SEKOLAH ABATA LOMBOK Tanamkan Nilai Persatuan sebagai Pilar Ketahanan Nasional
dibaca 1 kali
RADIO LOMBOK FM,MATARAM – Persatuan bangsa tidak lahir secara instan dari kebijakan besar atau momentum nasional semata. Nilai tersebut tumbuh dari lingkungan terdekat, mulai dari keluarga, sekolah, hingga kehidupan masyarakat di daerah. Kesadaran inilah yang terus ditanamkan oleh SEKOLAH ABATA LOMBOK melalui pendekatan pendidikan yang menekankan karakter, toleransi, dan kebersamaan.
Di tengah keberagaman Indonesia yang kaya akan budaya, bahasa, dan tradisi, sekolah memandang pendidikan sebagai sarana strategis untuk menumbuhkan rasa saling menghormati sejak usia dini. Anak-anak diperkenalkan pada berbagai budaya Nusantara sebagai bagian dari identitas bangsa yang harus dijaga dan dihargai bersama.
SEKOLAH ABATA LOMBOK menilai bahwa persatuan bukan hanya tema yang diangkat saat peringatan Hari Kemerdekaan Republik Indonesia, melainkan nilai yang perlu diwujudkan dalam aktivitas sehari-hari melalui sikap gotong royong, kepedulian sosial, kemandirian, serta penghormatan terhadap perbedaan.
Pembina SEKOLAH ABATA LOMBOK, Dr. Saharjo, S.H., M.Kn., M.H., menegaskan bahwa ketahanan nasional memiliki fondasi yang kuat pada kehidupan masyarakat yang harmonis dan berdaya.
“Ketahanan nasional tidak hanya berbicara tentang aspek pertahanan dalam arti konvensional. Ketahanan yang sesungguhnya juga tumbuh dari masyarakat yang hidup rukun, saling menghormati, mandiri, dan mampu menghadapi berbagai persoalan secara bersama-sama,” ujarnya.
Menurutnya, daerah yang kuat akan menjadi penopang bagi kuatnya bangsa. Karena itu, pembentukan karakter generasi muda harus menjadi perhatian utama, terutama melalui pendidikan.

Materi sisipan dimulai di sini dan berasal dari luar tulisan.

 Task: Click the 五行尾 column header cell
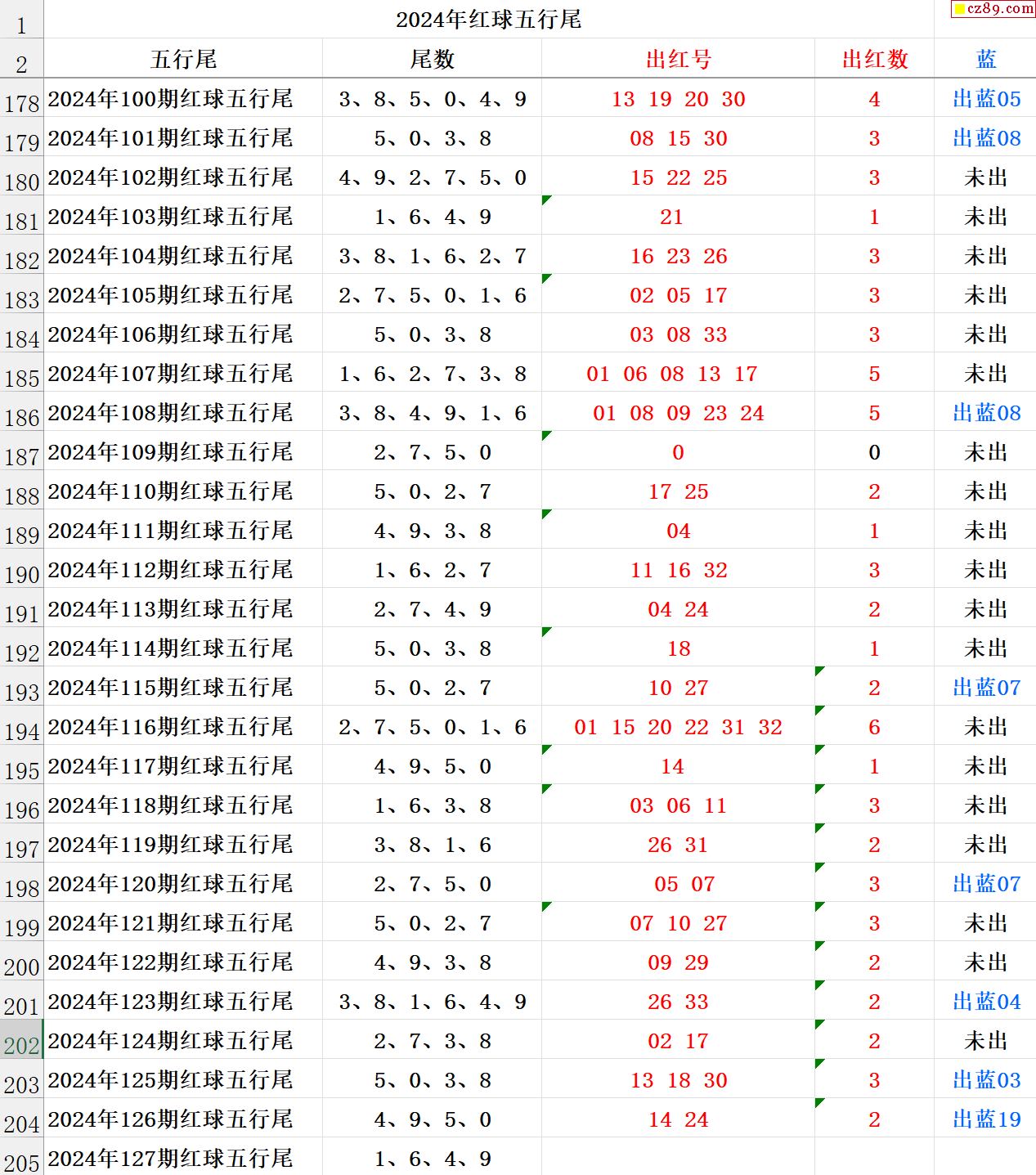pos(183,59)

Ia menambahkan bahwa sekolah memiliki peran penting dalam menyiapkan generasi yang tidak hanya unggul secara akademik, tetapi juga memiliki kepedulian sosial, rasa tanggung jawab, serta kemampuan hidup berdampingan dalam keberagaman.
“Anak-anak yang kita didik hari ini akan menjadi pemimpin Indonesia di masa depan. Mereka perlu dibekali kemampuan menghargai perbedaan, mencintai budaya bangsa, dan menjaga persatuan,” katanya.
Dr. Saharjo juga menilai pengenalan budaya Nusantara melalui berbagai kegiatan pendidikan merupakan cara efektif menanamkan semangat kebangsaan kepada peserta didik.
“Ketika anak-anak mengenakan pakaian adat yang berbeda dan berdiri bersama di bawah Merah Putih, mereka belajar bahwa perbedaan bukanlah pemisah. Justru dari keberagaman itulah lahir kekuatan sebagai satu bangsa Indonesia,” jelasnya.
Lebih lanjut, ia menekankan bahwa ketahanan nasional dibangun secara bertahap, dimulai dari masyarakat yang harmonis, daerah yang aman, hingga bangsa yang kokoh. Dalam proses tersebut, sekolah menjadi salah satu ruang penting untuk membentuk modal sosial generasi penerus.
Melalui kebiasaan disiplin, kerja sama, tanggung jawab, dan penghormatan terhadap sesama, anak-anak dibimbing menjadi pribadi yang siap berkontribusi bagi masyarakat dan bangsa.
“Kita ingin generasi muda memahami bahwa Indonesia yang besar ini harus dirawat dengan persatuan. Perbedaan adalah kekayaan yang harus dijaga, dan pendidikan adalah jalan untuk menanamkan kesadaran itu sejak dini,” tegasnya.
Melalui komitmen tersebut, SEKOLAH ABATA LOMBOK terus berupaya menghadirkan pendidikan yang tidak hanya mencerdaskan, tetapi juga memperkuat karakter kebangsaan. Sebab membangun anak berarti membangun masyarakat, membangun masyarakat berarti memperkuat daerah, dan daerah yang kuat merupakan fondasi penting bagi ketahanan nasional Indonesia.